## Assignment A
Using the MS-402 excerpt, explain why the sensor is suited to harsh conditions in agricultural settings.
## Assignment B
From the MS-402 excerpt, copy word for word the part that opens with the words "- Response Time" and closes with "with additional improvements.".

## Document excerpt
High-Performance IoT Sensors for Agricultural Applications:
Japanese EKO Photovoltaic Sensor – MS-402:
The EKO MS-402 is an ISO first-class solar radiation sensor, designed for accurate measurement and temperature compensation in all weather conditions. With its robust brass mechanical structure, it is highly durable, making it suitable for harsh environmental conditions in agricultural settings. This sensor plays a crucial role in researching plant growth, photosynthesis, and vegetation indices.
Features of the EKO MS-402 Photovoltaic Sensor include:
- Class I Solar Radiation Meter: It meets the stringent requirements of ISO Class I standards for solar radiation measurement.
- Response Time (95% < 8s): The sensor has a fast response time, capturing changes in solar radiation quickly.
- Temperature Compensation < 1% (50°C bandwidth): The sensor compensates for temperature changes to an accuracy level of less than 1%, ensuring precise measurements.
- Close to Class II Standard Specifications: The MS-402 is designed to be similar to the Class II standard sensor MS-802 but with additional improvements.

## Data section
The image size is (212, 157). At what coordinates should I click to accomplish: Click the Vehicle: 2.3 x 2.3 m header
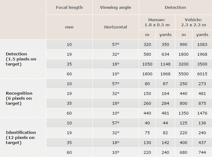(193, 22)
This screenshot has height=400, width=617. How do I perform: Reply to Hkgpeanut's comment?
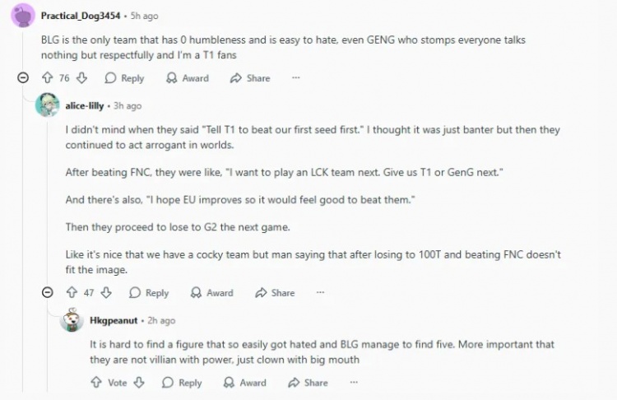tap(182, 383)
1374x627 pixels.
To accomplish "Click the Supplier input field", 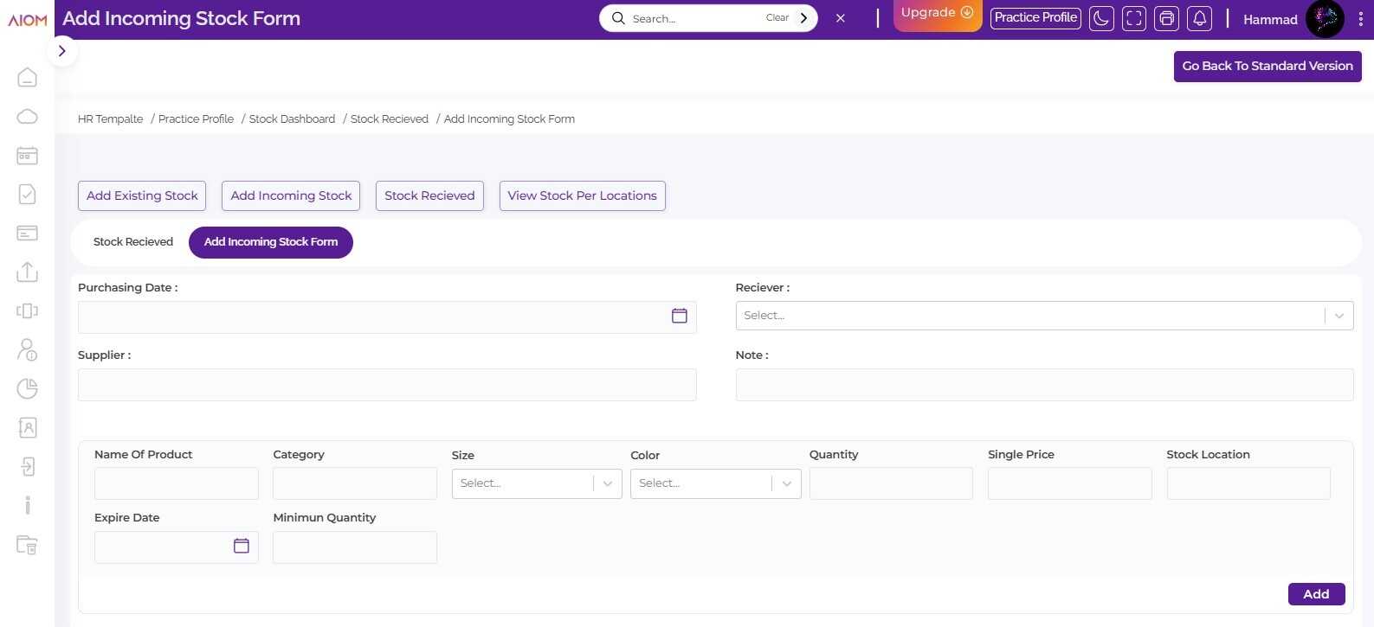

## Answer area A
The MS-402 has a robust brass mechanical structure, which makes it highly durable. That durability is why it suits harsh environmental conditions in agricultural settings.

## Answer area B
- Response Time (95% < 8s): The sensor has a fast response time, capturing changes in solar radiation quickly.
- Temperature Compensation < 1% (50°C bandwidth): The sensor compensates for temperature changes to an accuracy level of less than 1%, ensuring precise measurements.
- Close to Class II Standard Specifications: The MS-402 is designed to be similar to the Class II standard sensor MS-802 but with additional improvements.